- [WHAT THIS TASK INVOLVES]:
Would you please print exactly the lines that run from the one with "Task: Open the user account avatar L" to the last line of the data, both included, without any pictures?

•••••

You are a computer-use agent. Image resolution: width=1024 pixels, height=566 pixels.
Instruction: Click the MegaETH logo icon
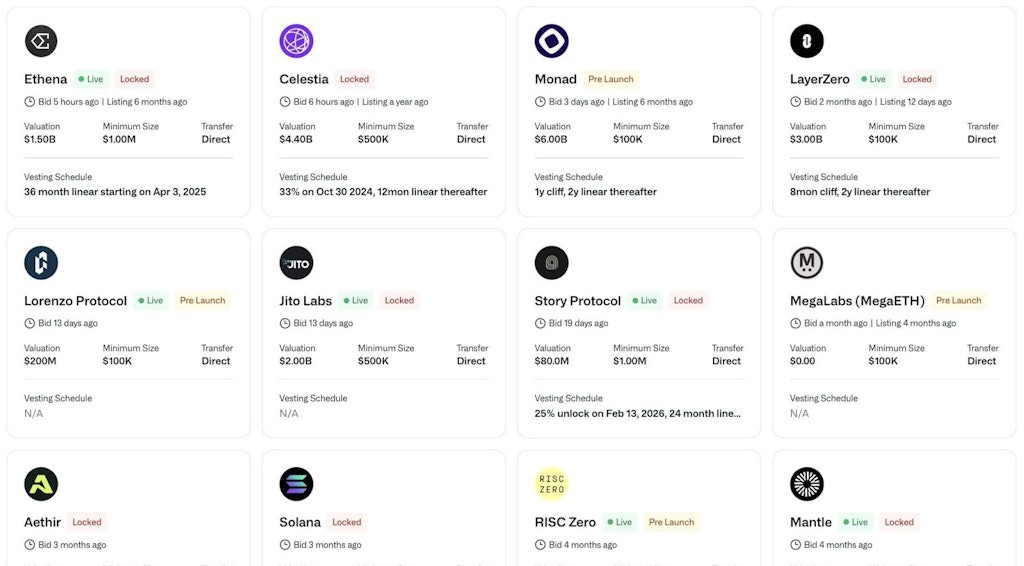coord(807,263)
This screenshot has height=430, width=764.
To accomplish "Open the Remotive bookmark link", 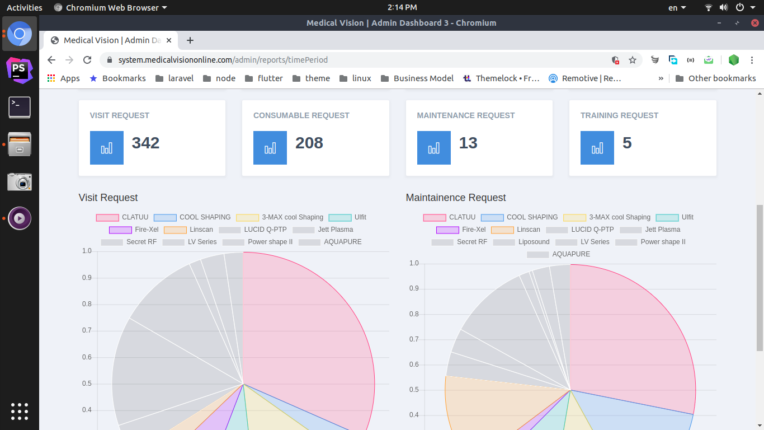I will [585, 78].
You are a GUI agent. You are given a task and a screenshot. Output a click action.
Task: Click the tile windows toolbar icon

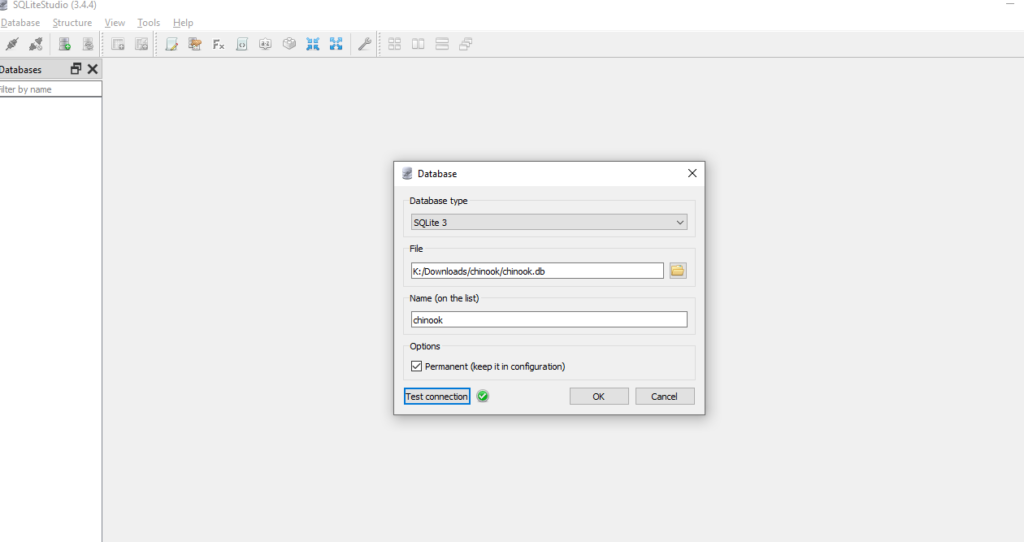pos(395,44)
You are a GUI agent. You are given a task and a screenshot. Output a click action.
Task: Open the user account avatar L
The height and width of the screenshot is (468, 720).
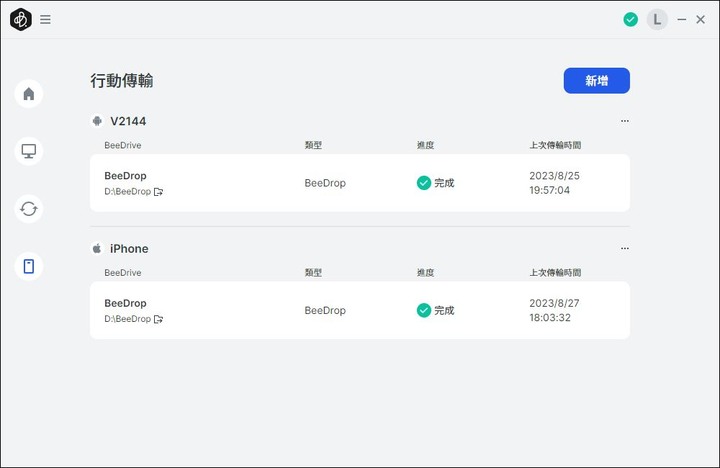click(x=657, y=20)
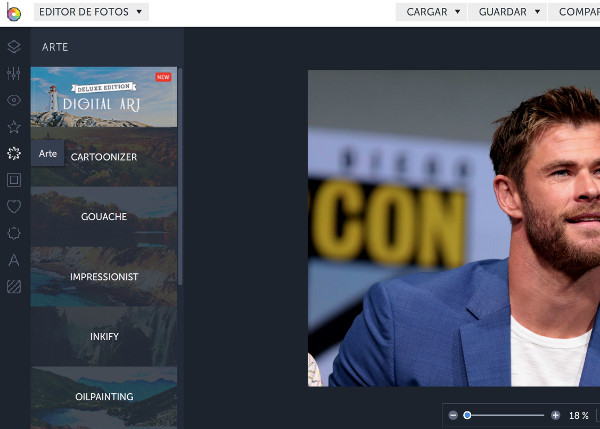Select the Arte tool icon in sidebar

pyautogui.click(x=14, y=154)
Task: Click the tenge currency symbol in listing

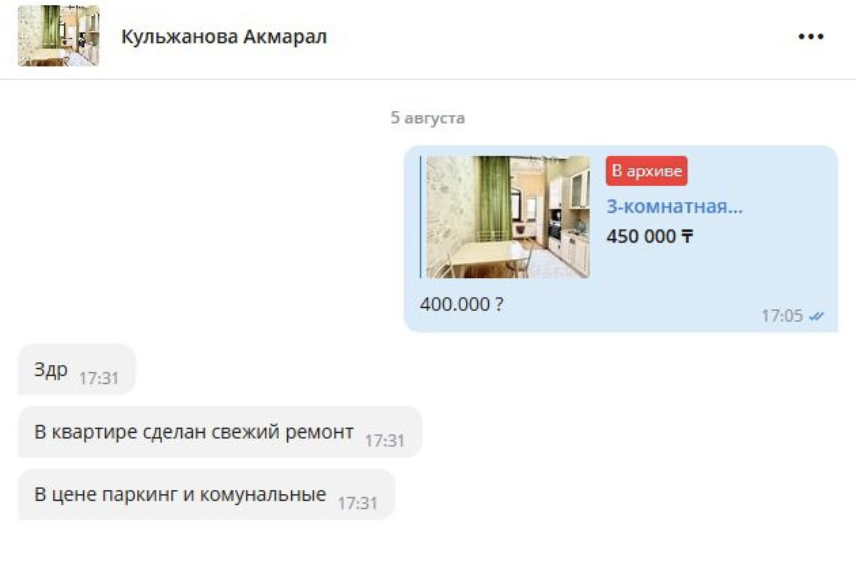Action: pos(687,236)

•••••

- [TASK RESPONSE]:
Task: Open the user account avatar L
The height and width of the screenshot is (468, 720).
click(x=657, y=20)
Select the Arte tool icon in sidebar

pyautogui.click(x=14, y=154)
Task: Click the tenge currency symbol in listing

Action: pos(687,236)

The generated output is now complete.